= Challenge =
Count the lines in the data below that contain the word "dimensions", and reply with only that number.

= Entries supplied =
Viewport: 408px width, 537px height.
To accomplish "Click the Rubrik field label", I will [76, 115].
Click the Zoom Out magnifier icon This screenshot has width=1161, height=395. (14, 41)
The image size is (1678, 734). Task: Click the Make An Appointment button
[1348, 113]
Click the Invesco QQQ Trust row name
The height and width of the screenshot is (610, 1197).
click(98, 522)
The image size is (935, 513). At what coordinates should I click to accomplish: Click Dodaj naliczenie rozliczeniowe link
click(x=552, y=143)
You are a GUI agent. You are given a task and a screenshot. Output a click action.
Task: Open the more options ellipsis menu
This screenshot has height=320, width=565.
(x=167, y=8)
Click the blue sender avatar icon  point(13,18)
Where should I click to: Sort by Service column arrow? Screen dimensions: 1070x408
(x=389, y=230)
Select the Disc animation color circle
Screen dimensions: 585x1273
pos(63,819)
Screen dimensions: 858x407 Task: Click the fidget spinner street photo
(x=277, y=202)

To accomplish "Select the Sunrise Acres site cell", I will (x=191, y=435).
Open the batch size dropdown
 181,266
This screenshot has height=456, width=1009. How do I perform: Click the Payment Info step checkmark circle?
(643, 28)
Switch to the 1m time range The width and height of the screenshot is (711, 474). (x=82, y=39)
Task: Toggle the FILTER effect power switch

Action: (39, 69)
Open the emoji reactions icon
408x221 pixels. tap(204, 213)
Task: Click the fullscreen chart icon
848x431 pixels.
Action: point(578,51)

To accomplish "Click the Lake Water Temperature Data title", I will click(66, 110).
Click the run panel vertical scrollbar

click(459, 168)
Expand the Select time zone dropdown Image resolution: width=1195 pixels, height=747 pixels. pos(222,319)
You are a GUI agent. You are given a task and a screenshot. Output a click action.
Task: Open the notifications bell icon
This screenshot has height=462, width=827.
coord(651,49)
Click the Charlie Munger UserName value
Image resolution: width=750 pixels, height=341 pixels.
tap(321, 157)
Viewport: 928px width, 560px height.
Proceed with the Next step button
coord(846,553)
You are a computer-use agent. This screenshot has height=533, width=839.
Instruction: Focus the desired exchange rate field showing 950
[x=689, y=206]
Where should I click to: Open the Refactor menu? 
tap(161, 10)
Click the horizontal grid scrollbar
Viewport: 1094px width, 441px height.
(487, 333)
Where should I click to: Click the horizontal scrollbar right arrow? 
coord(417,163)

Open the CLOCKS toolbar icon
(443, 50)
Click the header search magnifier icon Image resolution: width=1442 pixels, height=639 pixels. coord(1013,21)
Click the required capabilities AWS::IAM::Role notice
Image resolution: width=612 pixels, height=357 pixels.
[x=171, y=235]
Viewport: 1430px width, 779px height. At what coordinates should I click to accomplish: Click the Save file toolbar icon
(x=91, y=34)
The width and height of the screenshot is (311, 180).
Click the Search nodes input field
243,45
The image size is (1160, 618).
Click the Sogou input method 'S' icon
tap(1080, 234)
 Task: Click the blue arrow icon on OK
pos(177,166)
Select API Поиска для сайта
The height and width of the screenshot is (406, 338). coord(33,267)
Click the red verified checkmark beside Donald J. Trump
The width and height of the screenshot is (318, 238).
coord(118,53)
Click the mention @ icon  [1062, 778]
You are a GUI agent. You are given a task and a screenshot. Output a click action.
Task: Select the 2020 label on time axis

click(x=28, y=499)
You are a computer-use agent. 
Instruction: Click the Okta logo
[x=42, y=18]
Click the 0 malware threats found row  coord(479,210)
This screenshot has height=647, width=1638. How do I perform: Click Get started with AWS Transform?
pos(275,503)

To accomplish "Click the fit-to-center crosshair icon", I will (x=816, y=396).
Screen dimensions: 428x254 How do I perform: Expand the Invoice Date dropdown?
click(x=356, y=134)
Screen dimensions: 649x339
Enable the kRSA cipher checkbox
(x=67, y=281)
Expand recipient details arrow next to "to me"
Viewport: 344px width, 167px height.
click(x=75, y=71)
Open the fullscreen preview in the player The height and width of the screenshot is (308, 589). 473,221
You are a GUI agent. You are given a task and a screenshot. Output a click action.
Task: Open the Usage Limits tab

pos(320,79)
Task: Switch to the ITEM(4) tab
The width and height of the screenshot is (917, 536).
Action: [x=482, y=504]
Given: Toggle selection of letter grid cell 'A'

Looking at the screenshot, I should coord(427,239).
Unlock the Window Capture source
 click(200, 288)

= Completed task =
5